Starting at the line that has "우리 친구들의 탁본체험 (1028, 1435)" and stopping after the line that has "Éclairage technique (1125, 64)", reproduce the listing below exactly; omit everything else.
^^^^^^^^^^^^^^^^
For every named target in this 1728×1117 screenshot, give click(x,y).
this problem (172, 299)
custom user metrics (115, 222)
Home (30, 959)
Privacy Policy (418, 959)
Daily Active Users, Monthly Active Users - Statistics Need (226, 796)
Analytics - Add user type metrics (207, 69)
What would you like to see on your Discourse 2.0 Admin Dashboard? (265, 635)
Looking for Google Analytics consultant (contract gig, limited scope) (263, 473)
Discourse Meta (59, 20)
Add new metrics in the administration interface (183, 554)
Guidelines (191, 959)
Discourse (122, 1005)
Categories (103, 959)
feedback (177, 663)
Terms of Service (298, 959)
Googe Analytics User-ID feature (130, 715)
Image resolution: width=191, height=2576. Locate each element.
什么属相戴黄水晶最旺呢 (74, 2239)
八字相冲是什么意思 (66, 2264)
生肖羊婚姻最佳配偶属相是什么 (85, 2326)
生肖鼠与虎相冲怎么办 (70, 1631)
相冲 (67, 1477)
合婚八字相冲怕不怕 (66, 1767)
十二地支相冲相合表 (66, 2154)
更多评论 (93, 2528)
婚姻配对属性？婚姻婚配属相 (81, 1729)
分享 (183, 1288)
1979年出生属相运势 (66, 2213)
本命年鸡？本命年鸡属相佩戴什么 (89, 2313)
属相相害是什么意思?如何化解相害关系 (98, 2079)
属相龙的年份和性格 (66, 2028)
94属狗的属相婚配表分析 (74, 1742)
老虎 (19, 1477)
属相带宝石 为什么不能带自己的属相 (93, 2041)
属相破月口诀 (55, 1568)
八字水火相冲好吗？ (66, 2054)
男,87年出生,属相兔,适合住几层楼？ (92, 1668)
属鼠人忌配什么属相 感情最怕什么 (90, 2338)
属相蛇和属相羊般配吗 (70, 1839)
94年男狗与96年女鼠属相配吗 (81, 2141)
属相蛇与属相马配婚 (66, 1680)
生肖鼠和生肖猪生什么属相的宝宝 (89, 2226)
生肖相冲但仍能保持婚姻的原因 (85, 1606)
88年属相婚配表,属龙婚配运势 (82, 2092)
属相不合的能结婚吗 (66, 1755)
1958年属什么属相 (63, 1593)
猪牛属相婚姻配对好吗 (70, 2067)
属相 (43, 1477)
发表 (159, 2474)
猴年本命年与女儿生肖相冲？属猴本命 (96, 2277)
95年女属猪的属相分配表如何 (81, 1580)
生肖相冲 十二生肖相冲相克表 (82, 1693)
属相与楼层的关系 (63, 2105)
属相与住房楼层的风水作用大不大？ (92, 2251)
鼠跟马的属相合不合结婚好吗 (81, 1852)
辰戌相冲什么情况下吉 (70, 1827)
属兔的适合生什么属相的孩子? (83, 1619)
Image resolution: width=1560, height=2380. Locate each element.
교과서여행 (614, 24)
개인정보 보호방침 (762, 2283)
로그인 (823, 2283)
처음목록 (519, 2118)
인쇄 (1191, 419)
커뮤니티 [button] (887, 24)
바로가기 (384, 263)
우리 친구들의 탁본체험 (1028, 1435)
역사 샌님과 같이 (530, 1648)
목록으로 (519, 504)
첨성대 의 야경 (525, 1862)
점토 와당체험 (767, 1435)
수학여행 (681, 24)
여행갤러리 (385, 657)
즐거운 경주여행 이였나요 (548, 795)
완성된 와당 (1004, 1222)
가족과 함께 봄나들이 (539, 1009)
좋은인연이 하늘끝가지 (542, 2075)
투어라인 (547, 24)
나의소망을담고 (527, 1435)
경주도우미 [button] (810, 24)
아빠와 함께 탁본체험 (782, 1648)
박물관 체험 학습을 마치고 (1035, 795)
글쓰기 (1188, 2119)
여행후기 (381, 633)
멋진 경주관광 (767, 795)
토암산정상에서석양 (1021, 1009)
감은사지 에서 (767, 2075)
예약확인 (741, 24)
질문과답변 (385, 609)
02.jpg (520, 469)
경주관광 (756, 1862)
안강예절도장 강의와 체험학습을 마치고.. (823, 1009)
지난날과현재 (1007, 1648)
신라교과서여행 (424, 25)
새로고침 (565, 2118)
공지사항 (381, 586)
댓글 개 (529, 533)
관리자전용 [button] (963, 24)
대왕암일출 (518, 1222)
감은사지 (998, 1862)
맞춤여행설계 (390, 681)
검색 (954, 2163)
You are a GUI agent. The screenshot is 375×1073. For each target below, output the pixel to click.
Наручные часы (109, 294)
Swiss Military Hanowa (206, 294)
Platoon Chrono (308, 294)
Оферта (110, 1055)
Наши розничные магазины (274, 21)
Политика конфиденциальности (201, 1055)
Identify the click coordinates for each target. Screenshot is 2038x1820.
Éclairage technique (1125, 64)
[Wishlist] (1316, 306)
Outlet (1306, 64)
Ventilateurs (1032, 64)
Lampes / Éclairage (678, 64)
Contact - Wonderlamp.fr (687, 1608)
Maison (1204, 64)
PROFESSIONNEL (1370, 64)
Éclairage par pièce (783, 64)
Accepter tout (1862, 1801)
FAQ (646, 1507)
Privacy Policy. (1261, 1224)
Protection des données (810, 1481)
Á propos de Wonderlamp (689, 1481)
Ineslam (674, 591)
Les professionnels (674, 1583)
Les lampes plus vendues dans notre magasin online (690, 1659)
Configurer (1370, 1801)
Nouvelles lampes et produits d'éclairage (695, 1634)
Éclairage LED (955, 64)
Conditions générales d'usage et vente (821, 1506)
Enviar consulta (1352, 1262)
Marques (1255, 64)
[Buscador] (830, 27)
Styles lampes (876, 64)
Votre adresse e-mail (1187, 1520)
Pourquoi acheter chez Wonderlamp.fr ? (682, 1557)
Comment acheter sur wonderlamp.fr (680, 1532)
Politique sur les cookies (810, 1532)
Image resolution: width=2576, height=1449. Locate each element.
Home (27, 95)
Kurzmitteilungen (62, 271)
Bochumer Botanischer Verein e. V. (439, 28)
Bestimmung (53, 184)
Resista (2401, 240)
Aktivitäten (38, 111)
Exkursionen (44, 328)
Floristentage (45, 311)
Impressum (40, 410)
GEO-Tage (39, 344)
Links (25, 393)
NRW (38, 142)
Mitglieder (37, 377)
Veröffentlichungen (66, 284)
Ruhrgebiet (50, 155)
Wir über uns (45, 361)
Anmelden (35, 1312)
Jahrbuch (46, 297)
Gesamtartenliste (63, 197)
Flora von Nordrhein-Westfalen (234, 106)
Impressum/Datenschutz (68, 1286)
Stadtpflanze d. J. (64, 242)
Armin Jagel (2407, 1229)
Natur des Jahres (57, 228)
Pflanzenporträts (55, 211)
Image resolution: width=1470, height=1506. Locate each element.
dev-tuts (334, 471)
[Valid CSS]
^^^^^^^^^^^^^^^^
* [WRITTEN RESPONSE]:
우리 친구들의 탁본체험 (1028, 1435)
역사 샌님과 같이 (530, 1648)
목록으로 (519, 504)
첨성대 의 야경 (525, 1862)
점토 와당체험 (767, 1435)
수학여행 (681, 24)
여행갤러리 (385, 657)
즐거운 경주여행 이였나요 (548, 795)
완성된 와당 (1004, 1222)
가족과 함께 봄나들이 (539, 1009)
좋은인연이 하늘끝가지 (542, 2075)
투어라인 (547, 24)
나의소망을담고 (527, 1435)
경주도우미 [button] (810, 24)
아빠와 함께 탁본체험 (782, 1648)
박물관 체험 학습을 마치고 (1035, 795)
글쓰기 (1188, 2119)
여행후기 (381, 633)
멋진 경주관광 (767, 795)
토암산정상에서석양 (1021, 1009)
감은사지 에서 (767, 2075)
예약확인 (741, 24)
질문과답변 (385, 609)
02.jpg (520, 469)
경주관광 (756, 1862)
안강예절도장 강의와 체험학습을 마치고.. (823, 1009)
지난날과현재 (1007, 1648)
신라교과서여행 (424, 25)
새로고침 (565, 2118)
공지사항 (381, 586)
댓글 개 (529, 533)
관리자전용 [button] (963, 24)
대왕암일출 (518, 1222)
감은사지 (998, 1862)
맞춤여행설계 (390, 681)
검색 (954, 2163)
You are a GUI agent. The screenshot is 375×1073. For each target below, output the pixel to click.
Наручные часы (109, 294)
Swiss Military Hanowa (206, 294)
Platoon Chrono (308, 294)
Оферта (110, 1055)
Наши розничные магазины (274, 21)
Политика конфиденциальности (201, 1055)
Identify the click coordinates for each target. Screenshot is 2038x1820.
Éclairage technique (1125, 64)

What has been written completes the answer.